## SOURCE EXCERPT
☆ ☆ ☆

Technology Updates the Cost of Technological Advances Annotated Bibliography
Excerpt from Annotated Bibliography :
The Cost of Technological Advances
The development of technological advances has been significant in the last 50 years but more so in the last 30. According to Moore an early pioneer in silicone technology, the capacity for engineering technology innovation is clearly rapid. Moore set a benchmark for silicone technology claiming that capacity would double the number of transistors on a chip, which determines the capacity for memory every 24 months. This law served as a standard for Intel and other chip manufacture companies, creating a demonstrative goal that was followed almost to the letter from its inception to now (Intel, 2011). This rapid advancement of technology has made many functions and aspects of technology capabilities possible as computers and servers can process more and more tasks and information more rapidly than ever. The result of these advances has been both an extreme learning curve cost as well as an extreme financial outlay for many organizations, both as a response to legal and legislative mandates and the need for competitive advantage development. Though the development of so much capacity and possibilities has made it possible to do and make many things faster and more efficiently than ever before people rarely if ever look specifically at the cost of such technology with regard to human attrition, due to inability to learn and update rapidly enough (Russell, 2011), the loss of organizations based on size and productivity and inability to shoulder costs of upgrading technology and of course likely the most looked at but still neglected financial burden of upgrading technology on a near constant basis. This work will look specifically at these three areas of the cost of technological advance, financial, individual attrition and small organization loss.

☆ ☆ ☆

## TASK DESCRIPTION
Answer these about the excerpt on technological advances:
(a) According to Moore, how often would the number of transistors on a chip double?
(b) Which chip company is named as having used this law as a standard?
(c) What three areas of the cost of technological advance does the work say it will look at?
Answer from the excerpt on technological advances and nothing else.

## RECORDED DATA

☆ ☆ ☆

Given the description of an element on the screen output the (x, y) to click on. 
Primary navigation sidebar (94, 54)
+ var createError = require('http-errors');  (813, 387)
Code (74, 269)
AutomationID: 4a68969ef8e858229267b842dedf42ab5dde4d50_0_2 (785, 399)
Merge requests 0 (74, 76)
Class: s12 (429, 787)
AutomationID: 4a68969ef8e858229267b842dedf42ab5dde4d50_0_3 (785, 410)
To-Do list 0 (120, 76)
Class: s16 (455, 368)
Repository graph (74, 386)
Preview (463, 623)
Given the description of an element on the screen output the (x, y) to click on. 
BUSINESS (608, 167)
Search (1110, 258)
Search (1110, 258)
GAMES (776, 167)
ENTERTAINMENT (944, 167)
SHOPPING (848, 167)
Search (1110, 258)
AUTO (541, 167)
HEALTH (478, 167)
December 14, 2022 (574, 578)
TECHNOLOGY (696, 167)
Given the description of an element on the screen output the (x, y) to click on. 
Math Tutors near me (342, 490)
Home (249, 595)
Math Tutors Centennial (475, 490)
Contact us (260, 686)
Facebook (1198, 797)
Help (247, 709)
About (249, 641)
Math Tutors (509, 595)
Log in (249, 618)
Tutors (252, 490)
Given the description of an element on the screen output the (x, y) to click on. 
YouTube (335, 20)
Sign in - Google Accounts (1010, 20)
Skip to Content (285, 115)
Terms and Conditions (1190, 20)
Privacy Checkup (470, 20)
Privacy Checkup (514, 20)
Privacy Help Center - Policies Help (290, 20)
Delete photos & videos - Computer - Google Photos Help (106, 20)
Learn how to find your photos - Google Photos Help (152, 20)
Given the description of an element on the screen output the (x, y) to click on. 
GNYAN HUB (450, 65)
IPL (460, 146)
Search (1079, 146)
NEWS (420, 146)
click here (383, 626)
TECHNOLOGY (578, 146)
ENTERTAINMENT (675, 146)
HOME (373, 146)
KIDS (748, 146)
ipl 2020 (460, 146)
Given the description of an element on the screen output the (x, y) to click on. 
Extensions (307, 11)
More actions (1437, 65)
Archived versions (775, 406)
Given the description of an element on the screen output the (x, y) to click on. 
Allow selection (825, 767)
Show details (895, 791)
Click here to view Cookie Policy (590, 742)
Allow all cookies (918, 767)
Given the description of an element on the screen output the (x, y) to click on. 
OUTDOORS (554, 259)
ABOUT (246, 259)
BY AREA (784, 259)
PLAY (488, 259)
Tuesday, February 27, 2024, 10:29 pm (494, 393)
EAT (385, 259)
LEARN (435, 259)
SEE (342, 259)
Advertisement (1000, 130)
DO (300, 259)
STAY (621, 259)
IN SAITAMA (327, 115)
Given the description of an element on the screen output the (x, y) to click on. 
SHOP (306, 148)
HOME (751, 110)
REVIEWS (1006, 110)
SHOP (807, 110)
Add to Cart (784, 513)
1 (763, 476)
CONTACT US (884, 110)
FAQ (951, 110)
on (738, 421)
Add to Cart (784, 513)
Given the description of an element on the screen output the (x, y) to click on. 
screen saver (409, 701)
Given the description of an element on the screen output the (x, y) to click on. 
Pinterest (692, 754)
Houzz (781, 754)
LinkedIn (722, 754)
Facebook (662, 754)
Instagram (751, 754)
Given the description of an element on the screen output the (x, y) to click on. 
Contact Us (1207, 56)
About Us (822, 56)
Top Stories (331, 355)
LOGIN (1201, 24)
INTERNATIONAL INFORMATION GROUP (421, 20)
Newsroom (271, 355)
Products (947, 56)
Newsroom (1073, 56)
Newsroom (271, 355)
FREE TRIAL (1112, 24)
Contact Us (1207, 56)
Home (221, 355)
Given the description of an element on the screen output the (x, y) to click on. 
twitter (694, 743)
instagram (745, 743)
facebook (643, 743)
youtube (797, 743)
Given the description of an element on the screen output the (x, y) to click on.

☆ ☆ ☆

## SOLUTION TO THE EXERCISE
(a) Every 24 months.
(b) Intel.
(c) Financial cost, individual attrition, and small organization loss.